Voilà autant de questions directement liées à l’assurance décès de votre prêt immobilier. Découvrons ensemble comment cette protection permet de préserver votre investissement ainsi que l’avenir de vos proches.
La garantie décès pour protéger les finances familiales
Vous conviendrez du fait que la vie est loin d’être un long fleuve tranquille. Vous pourriez tout à fait être tranquillement en train de rembourser votre crédit immobilier quand un accident surviendrait de façon inattendue. Si malheureusement pour vous vous deviez décéder de manière prématurée, sans assurance décès vos héritiers se retrouvaient tout simplement face à un choix difficile : est-il préférable de continuer à rembourser le prêt ou de vendre le bien dans l’état ?
Cela, Malakoff Humanis l’a bien compris. De nombreuses compagnies d’assurance proposent en ce sens une garantie décès se trouvant systématiquement incluse dans les contrats d’assurance emprunteur. Dans ce genre de situation, c’est la compagnie d’assurance qui prend ensuite le relais pour rembourser le capital restant dû à la banque. L’assurance se déclenche automatiquement lorsque l’assuré décède, et son rôle est de verser à la banque la part du prêt ayant été assurée au préalable. Cette part s’appelle la quotité. Concrètement, si vous étiez assuré à 100 %, la totalité du capital restant dû est remboursée, alors que si vous étiez assuré à 50 %, seule la moitié est prise en charge par la compagnie d’assurance.

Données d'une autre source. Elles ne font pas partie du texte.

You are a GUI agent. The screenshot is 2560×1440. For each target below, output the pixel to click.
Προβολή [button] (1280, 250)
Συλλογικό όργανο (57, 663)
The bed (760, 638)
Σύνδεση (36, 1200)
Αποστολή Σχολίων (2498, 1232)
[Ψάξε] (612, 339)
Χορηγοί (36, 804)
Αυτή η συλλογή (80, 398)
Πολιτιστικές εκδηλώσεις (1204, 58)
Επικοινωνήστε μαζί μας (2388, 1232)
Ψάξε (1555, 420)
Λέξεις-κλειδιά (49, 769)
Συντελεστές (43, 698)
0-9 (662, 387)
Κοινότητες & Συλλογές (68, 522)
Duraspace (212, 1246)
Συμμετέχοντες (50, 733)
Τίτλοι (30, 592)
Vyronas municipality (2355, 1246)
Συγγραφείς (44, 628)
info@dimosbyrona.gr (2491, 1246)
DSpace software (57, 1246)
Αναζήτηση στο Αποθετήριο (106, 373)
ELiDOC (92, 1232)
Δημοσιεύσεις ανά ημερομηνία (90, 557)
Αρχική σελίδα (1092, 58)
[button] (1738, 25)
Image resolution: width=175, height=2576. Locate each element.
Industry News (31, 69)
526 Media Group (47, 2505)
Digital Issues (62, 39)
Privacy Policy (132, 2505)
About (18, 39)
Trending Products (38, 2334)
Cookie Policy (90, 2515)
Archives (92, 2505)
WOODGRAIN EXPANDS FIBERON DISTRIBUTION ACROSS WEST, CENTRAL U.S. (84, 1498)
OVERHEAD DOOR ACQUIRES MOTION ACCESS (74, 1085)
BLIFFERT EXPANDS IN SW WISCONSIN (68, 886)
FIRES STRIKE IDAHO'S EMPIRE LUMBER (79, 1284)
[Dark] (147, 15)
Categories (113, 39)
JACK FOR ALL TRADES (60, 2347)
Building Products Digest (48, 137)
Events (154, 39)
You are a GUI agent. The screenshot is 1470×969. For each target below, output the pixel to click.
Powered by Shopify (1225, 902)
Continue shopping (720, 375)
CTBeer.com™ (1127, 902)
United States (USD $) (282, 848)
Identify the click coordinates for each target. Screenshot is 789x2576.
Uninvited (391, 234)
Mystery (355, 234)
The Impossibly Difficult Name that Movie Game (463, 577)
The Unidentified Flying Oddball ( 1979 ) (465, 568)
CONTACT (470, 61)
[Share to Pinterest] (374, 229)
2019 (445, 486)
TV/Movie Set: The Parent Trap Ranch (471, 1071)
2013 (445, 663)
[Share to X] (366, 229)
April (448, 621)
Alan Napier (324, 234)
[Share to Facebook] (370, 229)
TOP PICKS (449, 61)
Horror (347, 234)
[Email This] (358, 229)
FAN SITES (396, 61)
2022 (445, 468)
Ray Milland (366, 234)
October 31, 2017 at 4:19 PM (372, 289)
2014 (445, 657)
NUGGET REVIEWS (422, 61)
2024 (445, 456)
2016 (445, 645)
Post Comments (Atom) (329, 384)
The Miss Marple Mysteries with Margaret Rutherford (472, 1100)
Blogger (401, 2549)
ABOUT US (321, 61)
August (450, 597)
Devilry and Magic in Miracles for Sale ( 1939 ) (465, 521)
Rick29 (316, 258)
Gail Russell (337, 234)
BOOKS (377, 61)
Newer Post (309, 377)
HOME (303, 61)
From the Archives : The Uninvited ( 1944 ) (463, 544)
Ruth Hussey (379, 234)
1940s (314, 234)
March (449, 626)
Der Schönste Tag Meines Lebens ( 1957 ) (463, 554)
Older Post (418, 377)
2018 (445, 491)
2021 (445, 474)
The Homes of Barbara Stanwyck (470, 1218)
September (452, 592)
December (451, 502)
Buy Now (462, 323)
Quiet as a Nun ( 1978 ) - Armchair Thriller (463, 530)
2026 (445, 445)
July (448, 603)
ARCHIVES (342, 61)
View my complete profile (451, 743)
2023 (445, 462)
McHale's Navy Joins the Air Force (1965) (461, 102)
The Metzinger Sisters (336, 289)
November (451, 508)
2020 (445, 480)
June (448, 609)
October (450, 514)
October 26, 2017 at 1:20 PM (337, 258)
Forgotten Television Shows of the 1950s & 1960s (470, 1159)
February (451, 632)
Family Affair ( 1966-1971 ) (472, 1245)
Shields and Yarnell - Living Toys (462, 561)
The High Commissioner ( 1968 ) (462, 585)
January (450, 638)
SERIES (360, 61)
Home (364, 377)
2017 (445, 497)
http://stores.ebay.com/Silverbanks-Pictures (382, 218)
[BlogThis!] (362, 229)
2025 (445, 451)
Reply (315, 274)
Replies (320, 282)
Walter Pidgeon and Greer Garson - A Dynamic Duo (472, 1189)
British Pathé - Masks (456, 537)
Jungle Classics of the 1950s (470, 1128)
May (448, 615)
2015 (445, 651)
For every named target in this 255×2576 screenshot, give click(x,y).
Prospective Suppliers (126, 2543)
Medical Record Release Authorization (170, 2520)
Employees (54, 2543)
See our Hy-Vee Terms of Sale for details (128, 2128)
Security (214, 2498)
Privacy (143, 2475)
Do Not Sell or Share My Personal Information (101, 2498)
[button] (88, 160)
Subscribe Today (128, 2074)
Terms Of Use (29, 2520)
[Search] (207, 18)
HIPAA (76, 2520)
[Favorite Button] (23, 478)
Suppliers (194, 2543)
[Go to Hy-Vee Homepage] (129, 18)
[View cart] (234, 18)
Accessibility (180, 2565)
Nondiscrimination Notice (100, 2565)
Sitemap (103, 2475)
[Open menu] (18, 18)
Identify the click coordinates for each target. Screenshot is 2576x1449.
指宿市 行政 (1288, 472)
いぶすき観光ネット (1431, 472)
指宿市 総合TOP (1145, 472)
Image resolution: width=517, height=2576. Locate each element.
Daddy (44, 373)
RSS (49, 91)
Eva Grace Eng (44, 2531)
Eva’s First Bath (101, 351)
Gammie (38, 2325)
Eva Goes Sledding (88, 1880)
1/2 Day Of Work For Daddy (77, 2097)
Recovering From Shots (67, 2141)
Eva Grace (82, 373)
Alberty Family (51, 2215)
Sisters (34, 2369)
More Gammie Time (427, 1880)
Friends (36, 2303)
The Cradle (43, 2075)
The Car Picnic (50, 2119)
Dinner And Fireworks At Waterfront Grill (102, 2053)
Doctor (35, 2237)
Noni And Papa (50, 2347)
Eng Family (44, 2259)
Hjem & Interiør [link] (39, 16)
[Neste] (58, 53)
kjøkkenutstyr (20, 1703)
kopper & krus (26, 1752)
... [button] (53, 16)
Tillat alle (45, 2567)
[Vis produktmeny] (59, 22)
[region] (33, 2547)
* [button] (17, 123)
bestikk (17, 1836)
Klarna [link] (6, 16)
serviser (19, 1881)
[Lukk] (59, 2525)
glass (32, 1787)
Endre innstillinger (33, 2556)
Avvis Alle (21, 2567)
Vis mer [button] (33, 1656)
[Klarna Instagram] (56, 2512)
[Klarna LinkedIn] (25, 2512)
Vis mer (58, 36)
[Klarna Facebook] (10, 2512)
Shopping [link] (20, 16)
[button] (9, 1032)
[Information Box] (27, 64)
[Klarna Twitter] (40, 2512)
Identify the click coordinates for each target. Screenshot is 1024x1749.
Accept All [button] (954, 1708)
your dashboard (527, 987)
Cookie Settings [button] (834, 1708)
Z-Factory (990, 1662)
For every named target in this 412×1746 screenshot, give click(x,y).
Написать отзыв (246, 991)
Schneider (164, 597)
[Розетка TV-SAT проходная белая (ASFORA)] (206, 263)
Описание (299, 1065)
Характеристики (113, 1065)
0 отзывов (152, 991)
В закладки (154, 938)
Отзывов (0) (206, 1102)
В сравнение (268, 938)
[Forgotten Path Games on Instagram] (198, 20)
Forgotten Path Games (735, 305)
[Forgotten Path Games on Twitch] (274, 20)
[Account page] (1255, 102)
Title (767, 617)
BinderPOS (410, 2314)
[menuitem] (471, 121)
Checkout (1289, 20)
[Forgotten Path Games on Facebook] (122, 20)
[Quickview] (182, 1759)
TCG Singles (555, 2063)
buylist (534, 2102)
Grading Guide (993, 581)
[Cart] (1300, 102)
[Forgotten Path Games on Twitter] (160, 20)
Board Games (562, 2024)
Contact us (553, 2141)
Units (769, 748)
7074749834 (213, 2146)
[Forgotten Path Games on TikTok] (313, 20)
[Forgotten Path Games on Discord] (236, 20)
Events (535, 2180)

Les options pour les proches
Si malheureusement pour l’assurer, la vie devait prendre fin inopportunément, tandis qu’il a contracté ce type d’assurance au préalable, les proches peuvent conserver le bien immobilier pour :
- y habiter sans avoir à payer la moindre mensualité ;
- le vendre au bon moment sans aucune pression financière ;
- le transmettre à leur tour aux générations suivantes ;
- le mettre en location pour générer des revenus.
Avec un tel niveau de sécurité, en tant qu’assuré, vous évitez à vos proches tels que votre conjoint, vos enfants ou vos parents d’avoir à gérer une lourde charge alors que la période de deuil est déjà bien assez difficile.
Les exclusions qu’une assurance ne couvre pas forcément
Restez sur vos gardes, car toutes les situations ne déclenchent pas systématiquement la garantie décès. C’est la raison pour laquelle avant de signer, vous devez étudier toutes les exclusions que comporte votre contrat. Très souvent, un suicide ayant eu lieu dans les 12 premiers mois du contrat n’est pas couvert. Ce genre de protection permet aux compagnies d’assurance d’être protégées contre les fraudes. Passé ce délai et dans une telle situation, votre famille peut être indemnisée, même en cas de suicide. Il est aussi question de maladies préexistantes non déclarées ainsi que de pratiques jugées comme étant à risque. Enfin, il est à souligner que certains contrats fixent des limites d’âge.